**EXERCISE GOAL:**
Starting at the line with "Open the js/index.js script link" and stopping at the final line, retype the data below exactly; do not carry over any pictures.

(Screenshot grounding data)
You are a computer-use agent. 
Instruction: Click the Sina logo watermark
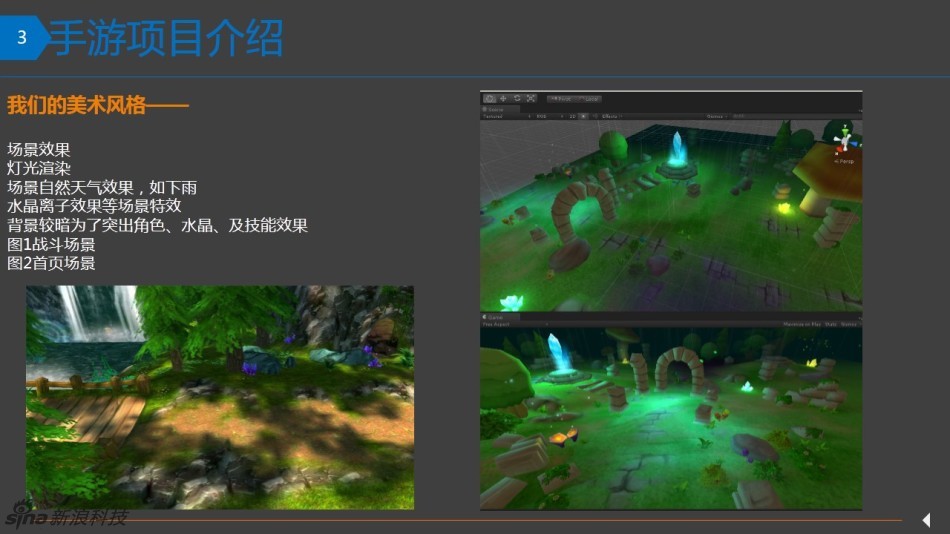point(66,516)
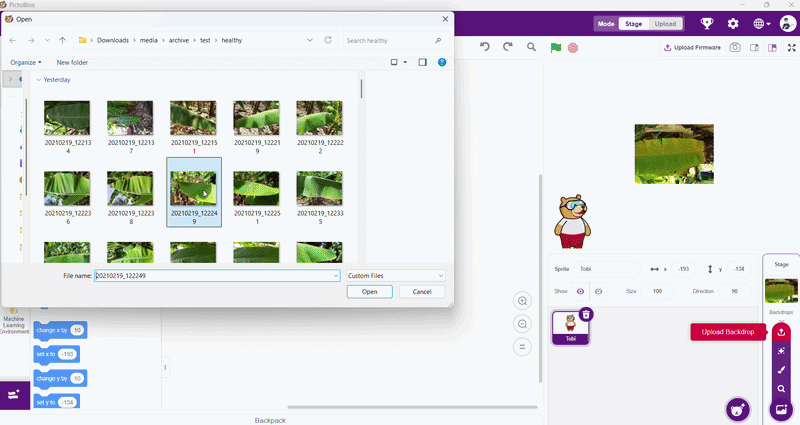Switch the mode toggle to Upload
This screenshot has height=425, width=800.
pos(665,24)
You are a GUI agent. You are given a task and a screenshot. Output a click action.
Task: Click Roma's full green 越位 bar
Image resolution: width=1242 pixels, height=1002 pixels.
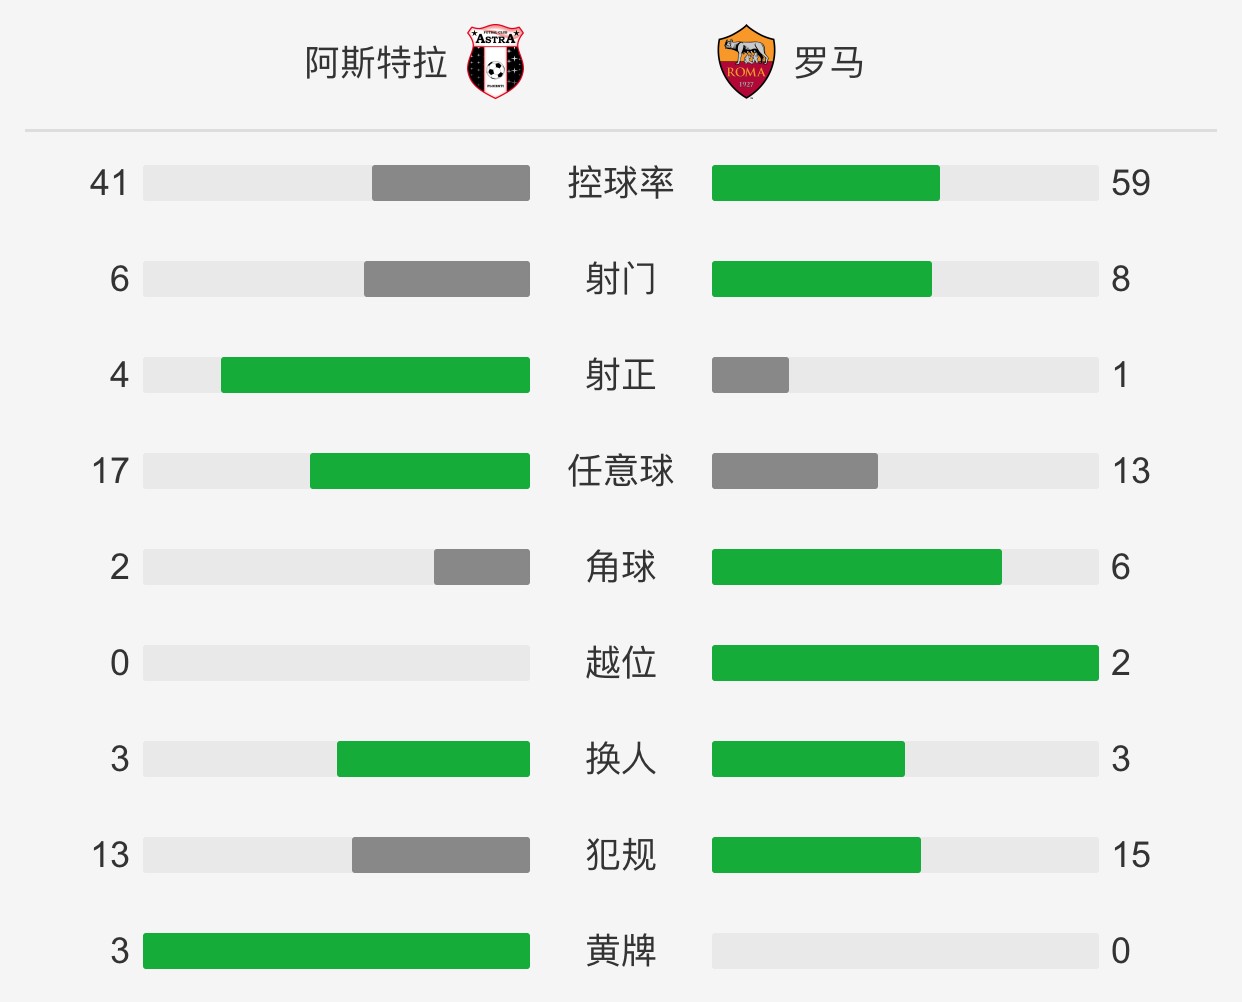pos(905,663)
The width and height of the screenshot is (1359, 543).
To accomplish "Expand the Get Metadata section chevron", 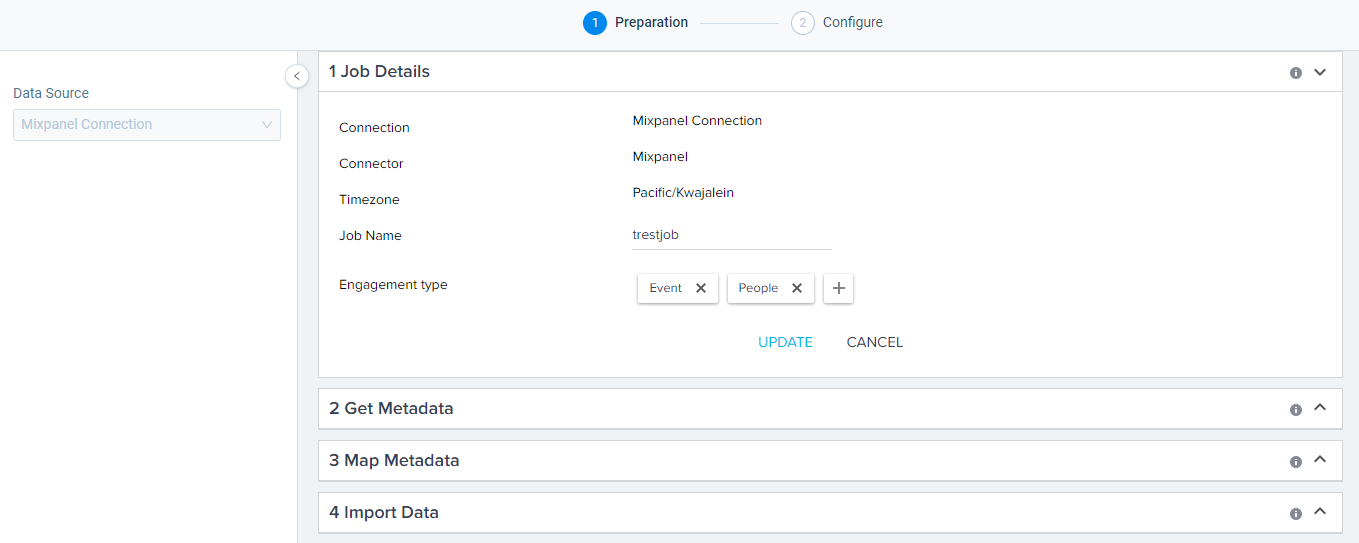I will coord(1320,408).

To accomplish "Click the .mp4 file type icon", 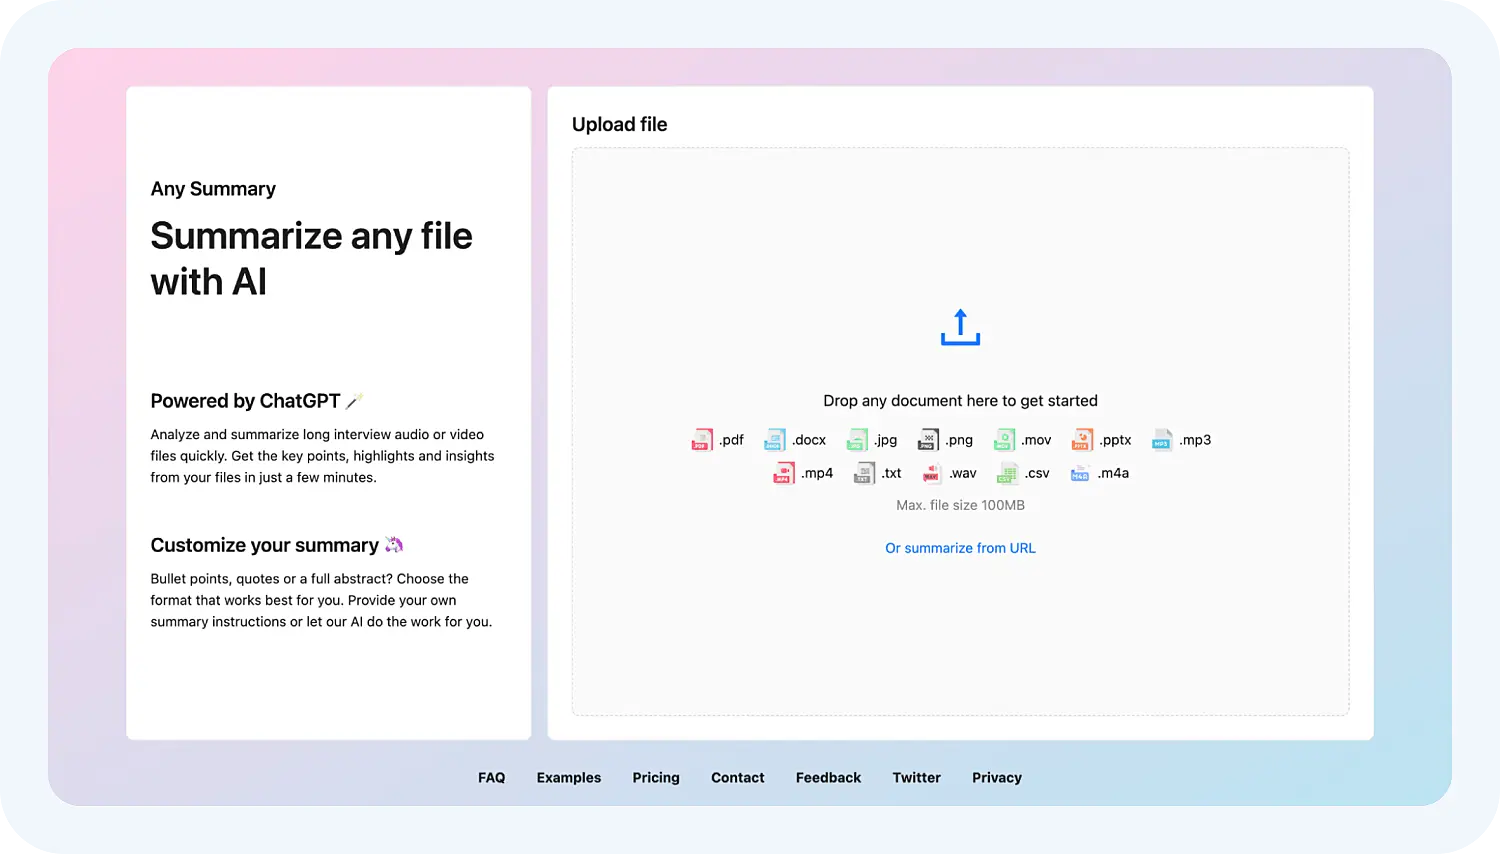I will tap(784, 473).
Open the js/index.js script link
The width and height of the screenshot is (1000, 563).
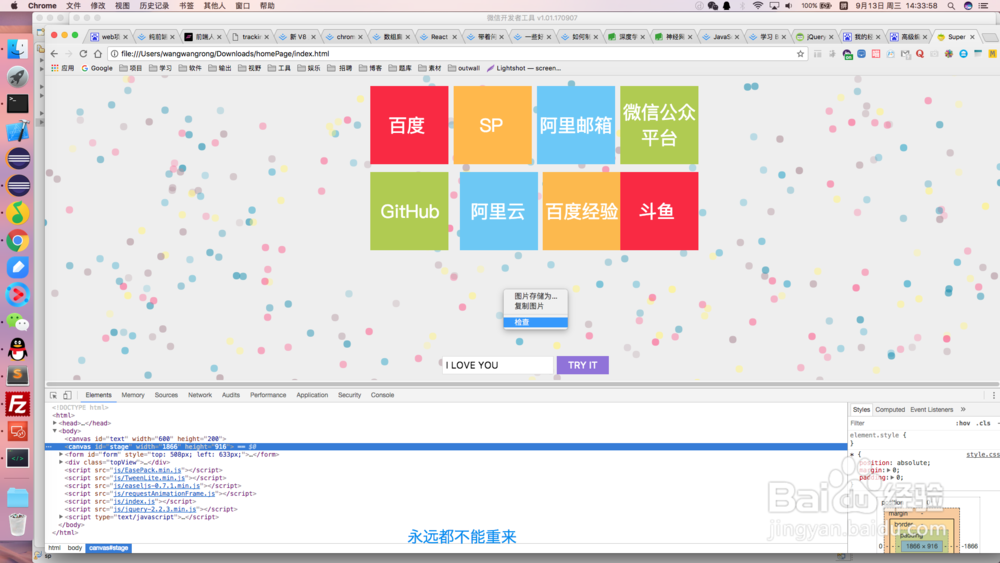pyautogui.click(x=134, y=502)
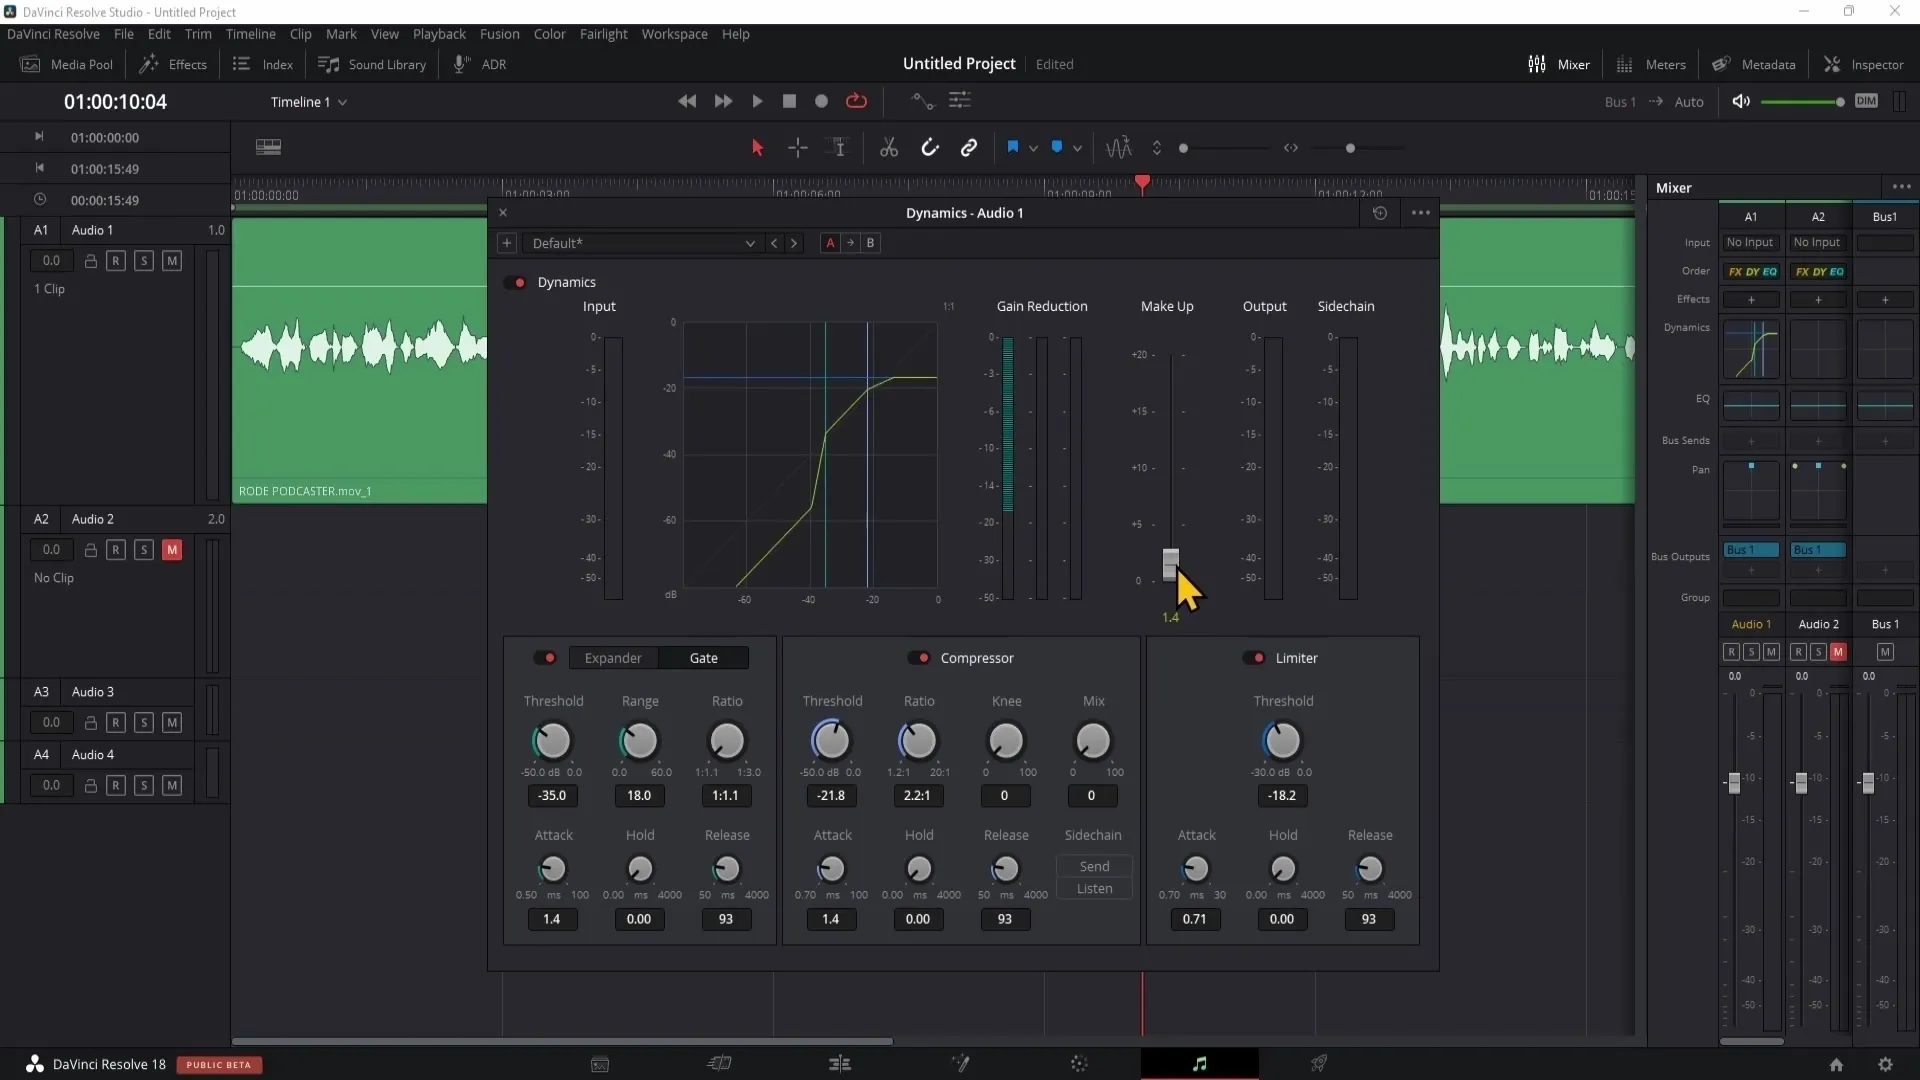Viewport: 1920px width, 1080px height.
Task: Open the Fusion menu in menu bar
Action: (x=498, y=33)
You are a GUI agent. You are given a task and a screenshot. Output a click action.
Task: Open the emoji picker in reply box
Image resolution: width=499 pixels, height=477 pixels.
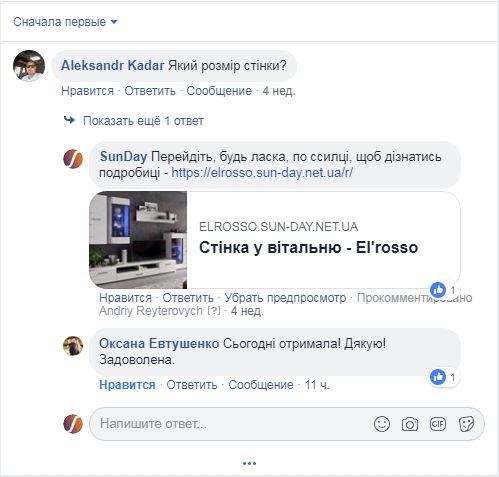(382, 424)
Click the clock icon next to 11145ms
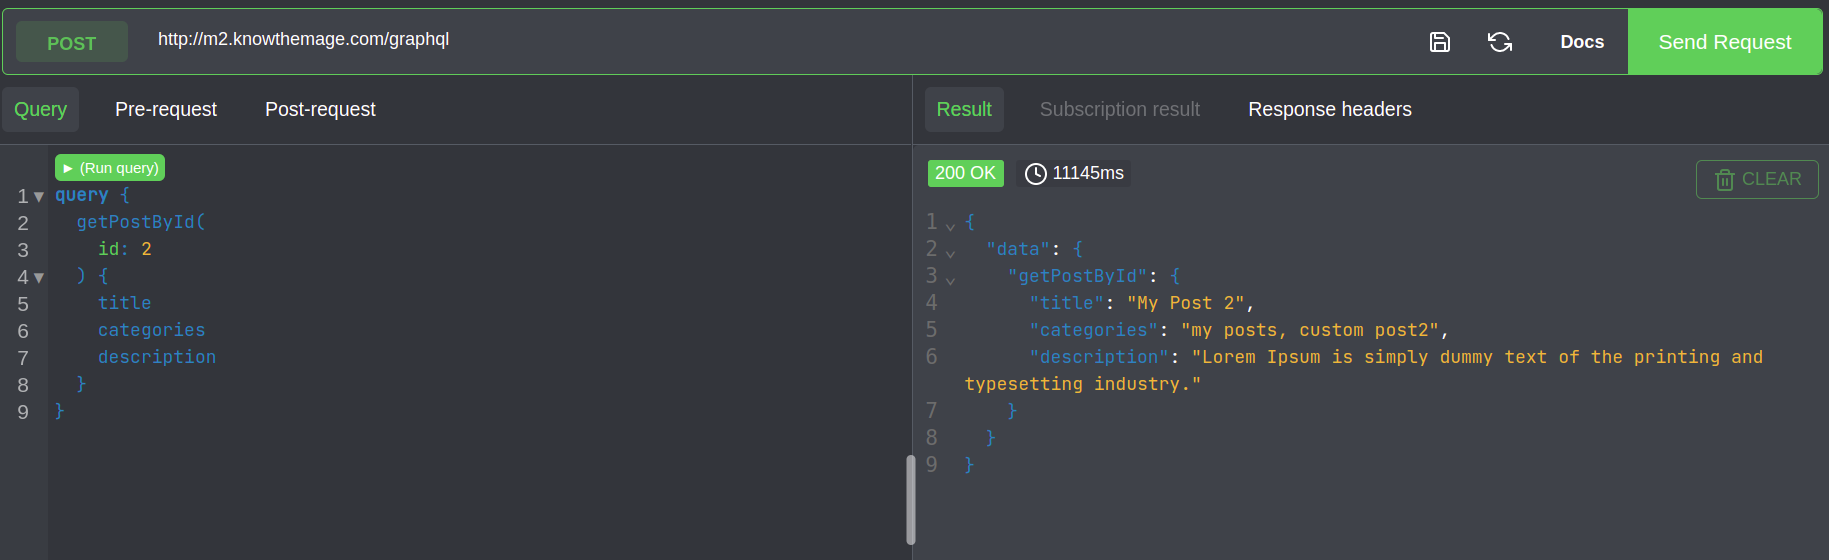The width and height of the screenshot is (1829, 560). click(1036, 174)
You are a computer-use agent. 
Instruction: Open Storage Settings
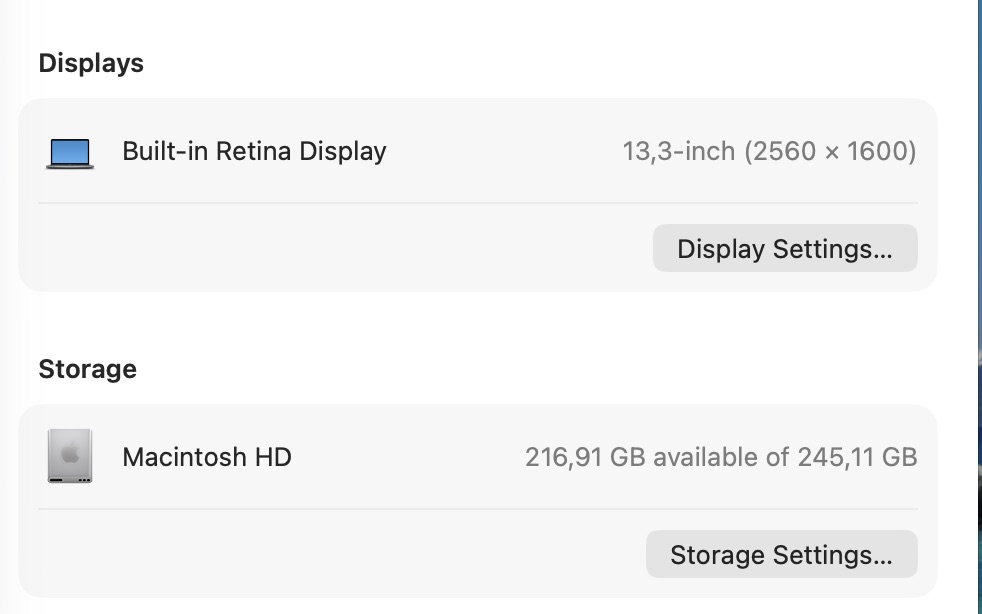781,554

**EXPECTED ANSWER:**
Open the js/index.js script link
The width and height of the screenshot is (1000, 563).
pyautogui.click(x=134, y=502)
Viewport: 1920px width, 1080px height.
Task: Open the Fusion menu in menu bar
Action: (x=498, y=33)
You are a GUI agent. You are given a task and a screenshot. Output a click action.
Task: Open the emoji picker in reply box
Image resolution: width=499 pixels, height=477 pixels.
(382, 424)
Click the clock icon next to 11145ms
The width and height of the screenshot is (1829, 560). click(1036, 174)
You are a computer-use agent. 
Instruction: Open Storage Settings
781,554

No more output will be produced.